**TASK REQUIREMENTS**
A – Rewrite the paragraph of the model-training page that begins "You create a model with the dataset" as a short bulleted list that keeps its main facts.
B – Transcribe the model-training page from "When you create" to "Improving your results.".
C – Go on with the model-training page from where it stops.
— start PAGE —
Training a model - Amazon Lookout for Equipment

Training a model

You create a model with the dataset that you've ingested. You can train your model on up to 300 sensors in your dataset. Because failures or other serious issues with equipment are rare, Amazon Lookout for Equipment uses your dataset to establish a normal mode of behavior for your asset. If you have data showing that the asset has failed or malfunctioned, you can label those failures in the dataset. Labeling the failures or the events that required equipment maintenance can improve the accuracy of the model.

Before you train a model, you must create a dataset and ingest it. For information about creating a dataset, see Creating a dataset in Amazon Lookout for Equipment. For information about ingesting a dataset, see Ingesting a dataset.

When you create a model, you can use the following work flow to help improve your model's accuracy:

  1. Choose the sensors that your model uses.

  2. Use labels for asset failures in the dataset if you have them available.

  3. Set the time range for training the model and the time range for evaluating how well it performed. For more information, see Evaluating the output and Improving your results.
— end PAGE —
— start DATASET EXTRACT —
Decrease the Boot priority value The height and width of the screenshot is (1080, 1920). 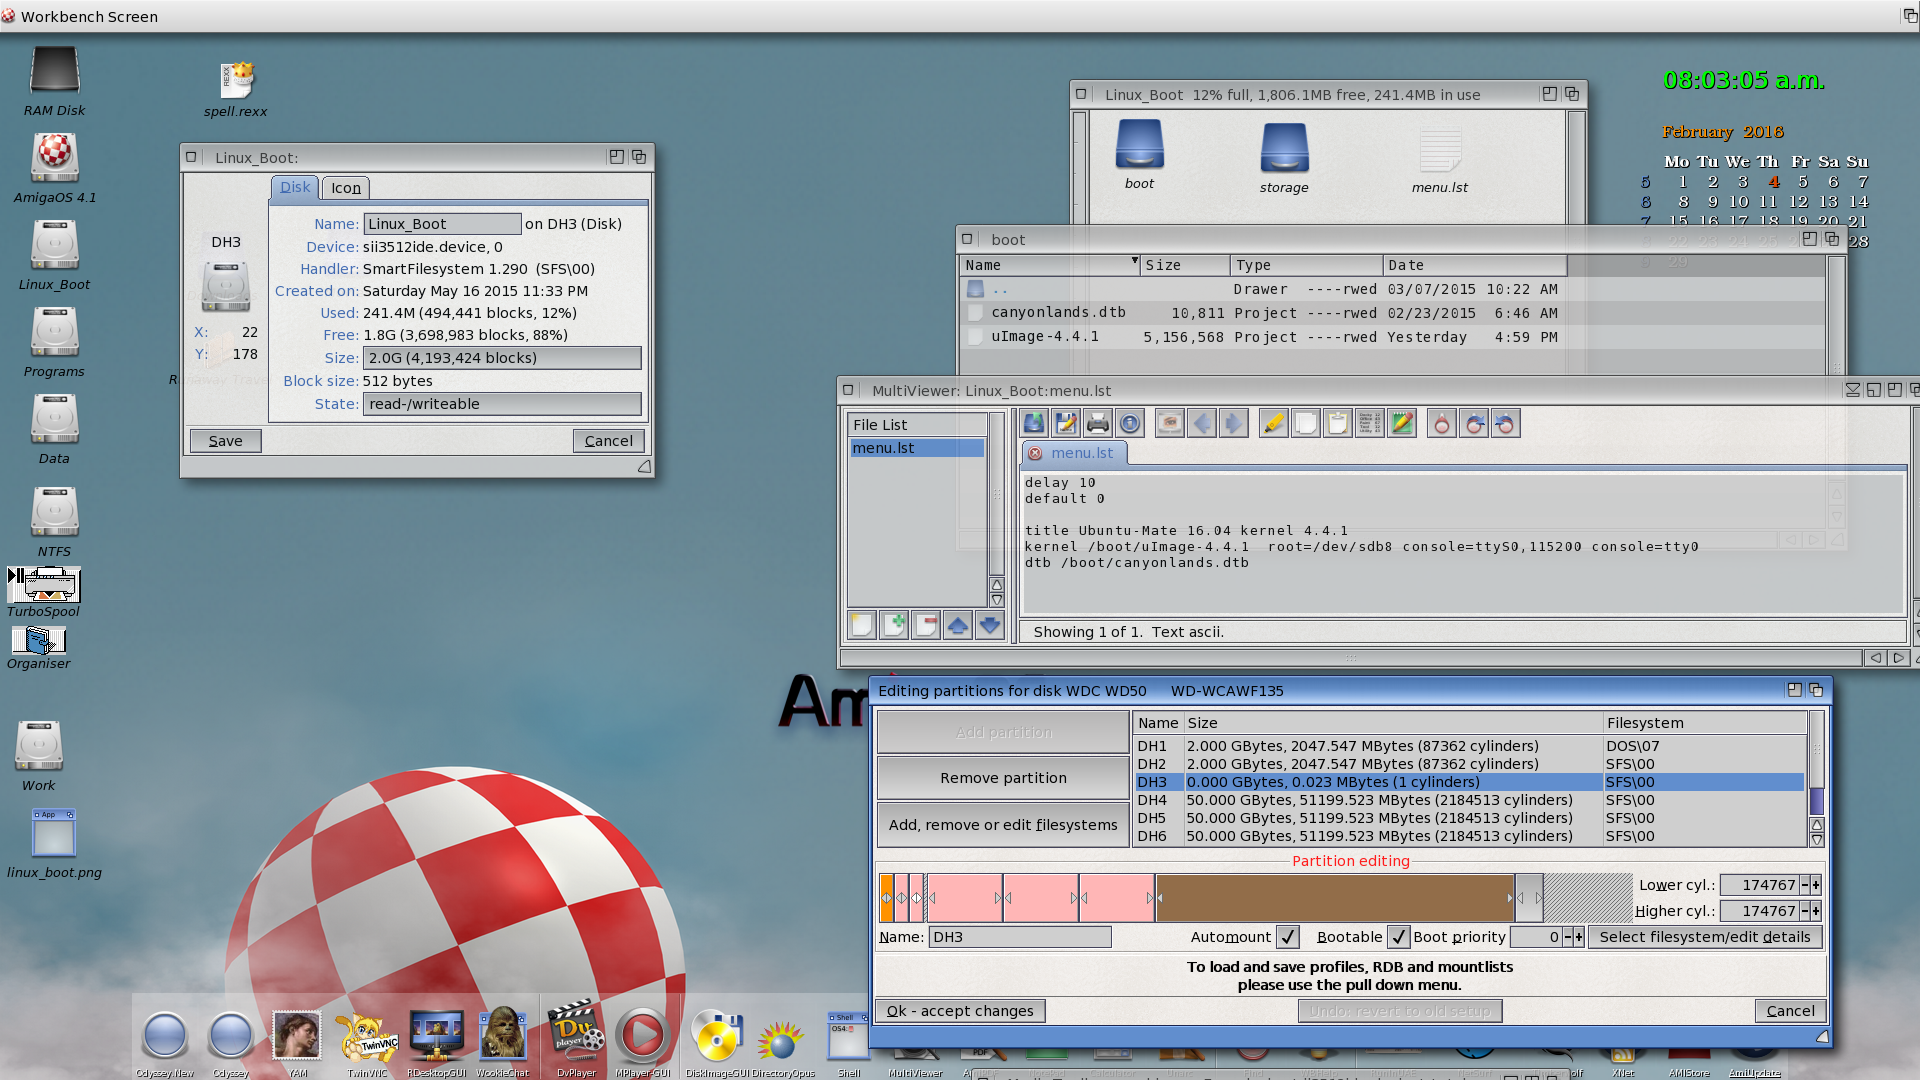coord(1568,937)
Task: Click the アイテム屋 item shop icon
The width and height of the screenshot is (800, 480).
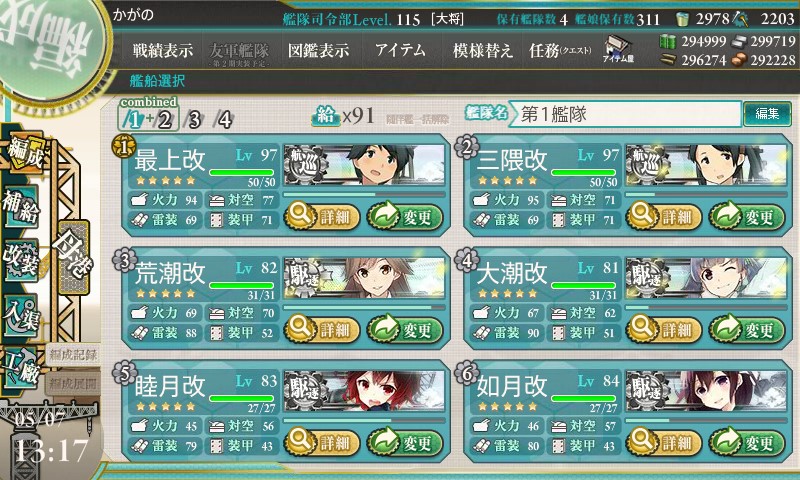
— end DATASET EXTRACT —
**OUTPUTS BY TASK**
A –
- A model is created from a dataset you have ingested and can train on up to 300 of its sensors.
- Because equipment failures and other serious issues are rare, Amazon Lookout for Equipment uses the dataset to establish the asset's normal mode of behavior.
- If your data shows failures or malfunctions, you can label them in the dataset.
- Labeling failures or events that required maintenance can improve the model's accuracy.

B –
When you create a model, you can use the following work flow to help improve your model's accuracy:

  1. Choose the sensors that your model uses.

  2. Use labels for asset failures in the dataset if you have them available.

  3. Set the time range for training the model and the time range for evaluating how well it performed. For more information, see Evaluating the output and Improving your results.

C –
  4. Choose a sampling rate from the original dataset. For a dataset that has sensors taking readings every minute, you can use readings that have been taken every hour to train your model. For more information, see Evaluating the output and Improving your results.

  5. Evaluate how the model performed.

  6. If you want to improve the performance of the model, repeat this procedure and choose different sensors, labels, sampling rates, or time ranges.

You might believe that some sensors give more insight into the performance of your asset than others. You can choose which sensors are most useful in training your model.

Amazon Lookout for Equipment is designed to establish a baseline for normal behavior of your assets and detect when your equipment is behaving abnormally. You can improve the model's ability to detect abnormal behavior by using label data that highlights when the equipment wasn't functioning properly.

Within your dataset, you can specify a time range for training your model and a time range for testing your model's performance. You can evaluate your model's performance only if you provide these time ranges.

You might have a lot of data in your dataset. Sampling from that dataset might help you avoid overtraining your model.

The following procedures show you how to create a model.

To train a model (console)

  1. Sign in to AWS Management Console and open the Amazon Lookout for Equipment console at Amazon Lookout for Equipment console.

  2. Choose a dataset that you've ingested.

  3. Choose Create model.

  4. For Model name, choose a name for your model.

  5. For Component name, under Fields, choose the sensors that you want to use to train your model.

  6. To improve the accuracy of the model, you have the option to do the following.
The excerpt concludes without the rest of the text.